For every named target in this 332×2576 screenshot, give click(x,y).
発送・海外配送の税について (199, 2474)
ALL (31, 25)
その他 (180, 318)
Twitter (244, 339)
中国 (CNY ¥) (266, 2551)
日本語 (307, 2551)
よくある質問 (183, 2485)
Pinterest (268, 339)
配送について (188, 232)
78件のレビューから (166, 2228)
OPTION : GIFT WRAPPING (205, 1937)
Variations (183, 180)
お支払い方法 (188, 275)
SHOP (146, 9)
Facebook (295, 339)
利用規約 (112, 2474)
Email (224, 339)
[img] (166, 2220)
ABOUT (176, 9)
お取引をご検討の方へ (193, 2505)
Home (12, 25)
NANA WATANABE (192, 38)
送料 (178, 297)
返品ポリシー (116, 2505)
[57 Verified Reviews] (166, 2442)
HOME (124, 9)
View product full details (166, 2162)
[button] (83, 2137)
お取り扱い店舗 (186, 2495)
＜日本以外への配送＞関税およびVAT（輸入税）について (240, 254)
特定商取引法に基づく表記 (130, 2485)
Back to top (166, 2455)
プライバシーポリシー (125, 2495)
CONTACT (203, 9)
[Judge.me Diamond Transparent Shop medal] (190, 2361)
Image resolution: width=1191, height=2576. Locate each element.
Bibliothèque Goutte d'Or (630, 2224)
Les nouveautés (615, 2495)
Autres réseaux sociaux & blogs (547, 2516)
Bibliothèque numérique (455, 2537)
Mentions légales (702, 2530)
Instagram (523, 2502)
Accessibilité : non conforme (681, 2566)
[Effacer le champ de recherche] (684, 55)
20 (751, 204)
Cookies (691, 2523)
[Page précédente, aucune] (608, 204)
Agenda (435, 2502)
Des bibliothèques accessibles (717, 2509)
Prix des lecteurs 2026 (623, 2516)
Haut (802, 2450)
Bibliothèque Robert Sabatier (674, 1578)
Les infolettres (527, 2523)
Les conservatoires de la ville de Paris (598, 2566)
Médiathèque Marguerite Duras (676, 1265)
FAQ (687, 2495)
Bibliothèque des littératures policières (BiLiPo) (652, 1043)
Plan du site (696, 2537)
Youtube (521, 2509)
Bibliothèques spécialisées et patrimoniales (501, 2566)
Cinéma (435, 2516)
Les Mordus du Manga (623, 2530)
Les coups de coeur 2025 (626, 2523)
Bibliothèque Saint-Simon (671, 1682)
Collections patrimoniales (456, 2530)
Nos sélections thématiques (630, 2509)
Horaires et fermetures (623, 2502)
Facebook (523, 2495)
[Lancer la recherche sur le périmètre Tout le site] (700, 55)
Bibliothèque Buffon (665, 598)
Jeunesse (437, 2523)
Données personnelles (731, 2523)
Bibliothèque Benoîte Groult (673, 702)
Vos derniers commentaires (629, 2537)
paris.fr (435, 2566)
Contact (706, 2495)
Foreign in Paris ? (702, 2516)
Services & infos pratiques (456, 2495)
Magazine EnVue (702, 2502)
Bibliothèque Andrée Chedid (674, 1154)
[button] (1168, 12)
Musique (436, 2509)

****

Across the records above, in how many lines does the string "patrimoniales" appear? Reply with the figure alone.

2